Peggs Karl S, Sureda Anna, Qian Wendi, Caballero Dolores, Hunter Ann, Urbano-Ispizua Alvaro, Cavet James, Ribera Josep M, Parker Anne, Canales Miguel, Mahendra Premini, Garcia-Conde Javier, Milligan Donald, Sanz Guillermo, Thomson Kirsty, Arranz Reyes, Goldstone Anthony H, Alvarez Ivan, Linch David C, Sierra Jorge, Mackinnon Stephen

机构信息

Department of Haematology, Royal Free and University College, London, UK.

出版信息

Br J Haematol. 2007 Oct;139(1):70-80. doi: 10.1111/j.1365-2141.2007.06759.x.

Abstract

The introduction of reduced-intensity conditioning (RIC) has enabled the role of allogeneic transplantation to be re-evaluated in Hodgkin lymphoma (HL). While T-cell depletion reduces graft-versus-host disease (GvHD), it potentially abrogates graft-versus-tumour activity and increases infective complications. We compared the results in 67 sibling donor transplantations following RIC in multiply relapsed patients from two national phase II studies conditioned with fludarabine/melphalan.

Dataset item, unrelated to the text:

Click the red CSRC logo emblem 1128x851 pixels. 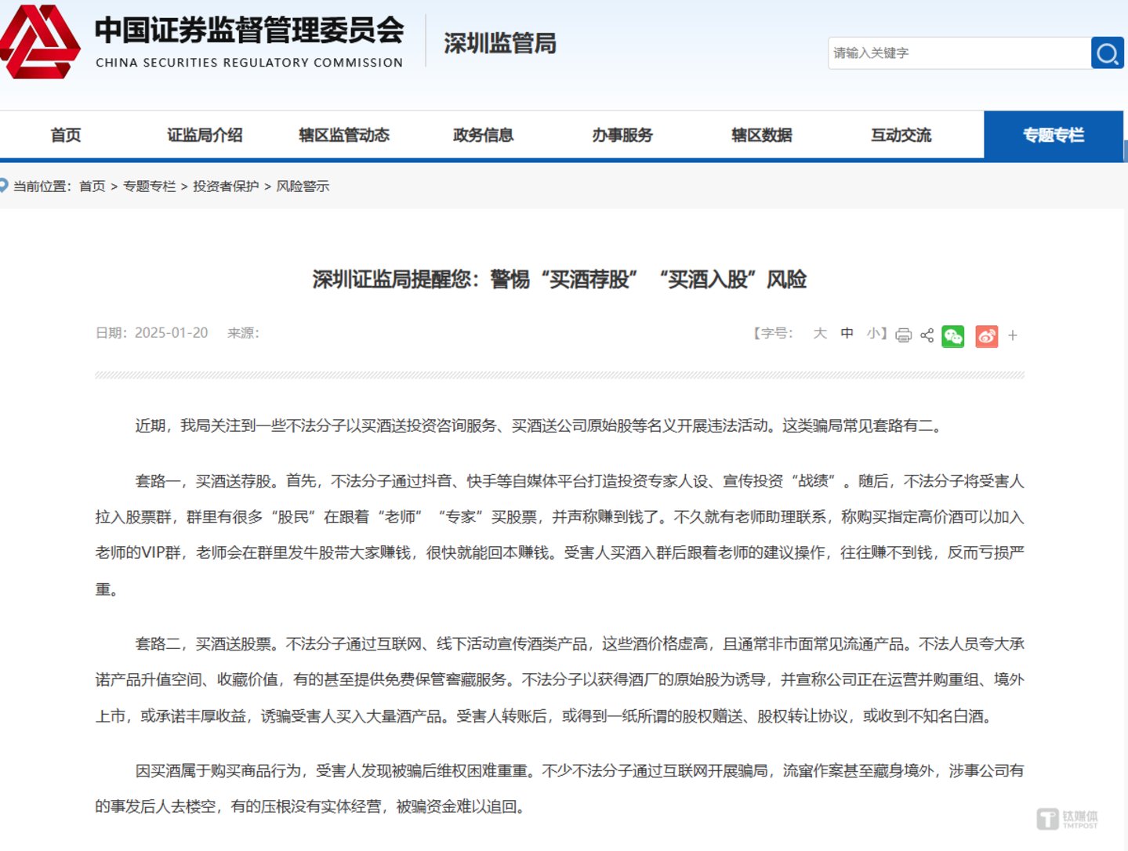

One used cyclosporine/alemtuzumab (MF-A, n = 31), the other used cyclosporine/methotrexate (MF, n = 36) as GvHD prophylaxis. There was a small excess of chemorefractory cases in the MF cohort (P = NS). MF-A resulted in significantly lower incidences of non-relapse mortality, acute and chronic GvHD, but no significant excess of relapse/progression. Post donor lymphocyte infusion (DLI) disease responses occurred in 8/14 (57%) and 6/11 (55%) patients in the MF-A and MF groups, respectively. Current progression-free survival (CPFS) was superior with MF-A (univariate analysis), with durable responses to DLI contributing to the favourable outcome (43% vs. 25%, P = 0.0356). Disease status at transplantation significantly influenced overall survival (P = 0.0038) and CPFS (P = 0.0014), retaining significance in multivariate analyses, which demonstrated a trend towards improved CPFS with T-cell depletion (P = 0.0939). These data suggest that alemtuzumab significantly reduced GvHD without resulting in a deleterious impact on survival outcomes following RIC in HL, and that durable responses to DLI may be more common following the inclusion of alemtuzumab in the conditioning protocol.

摘要

减低强度预处理(RIC)的引入使得异基因移植在霍奇金淋巴瘤(HL)中的作用得以重新评估。虽然T细胞去除可降低移植物抗宿主病(GvHD),但它可能会消除移植物抗肿瘤活性并增加感染性并发症。我们比较了两项全国性II期研究中67例接受RIC的同胞供体移植的结果,这些研究针对多次复发患者采用氟达拉滨/马法兰进行预处理。一项研究使用环孢素/阿仑单抗(MF-A,n = 31),另一项研究使用环孢素/甲氨蝶呤(MF,n = 36)作为预防GvHD的药物。MF队列中的化疗难治性病例略多(P = 无显著性差异)。MF-A导致非复发死亡率、急性和慢性GvHD的发生率显著降低,但复发/进展无显著增加。分别有8/14(57%)和6/11(55%)的MF-A组和MF组患者在供体淋巴细胞输注(DLI)后出现疾病反应。MF-A组的当前无进展生存期(CPFS)更优(单因素分析),对DLI的持久反应有助于取得良好结果(43%对25%,P = 0.0356)。移植时的疾病状态显著影响总生存期(P = 0.0038)和CPFS(P = 0.0014),在多因素分析中仍具有显著性,多因素分析显示T细胞去除有改善CPFS的趋势(P = 0.0939)。这些数据表明,阿仑单抗在HL中进行RIC后可显著降低GvHD,且不会对生存结果产生有害影响,并且在预处理方案中加入阿仑单抗后,对DLI的持久反应可能更常见。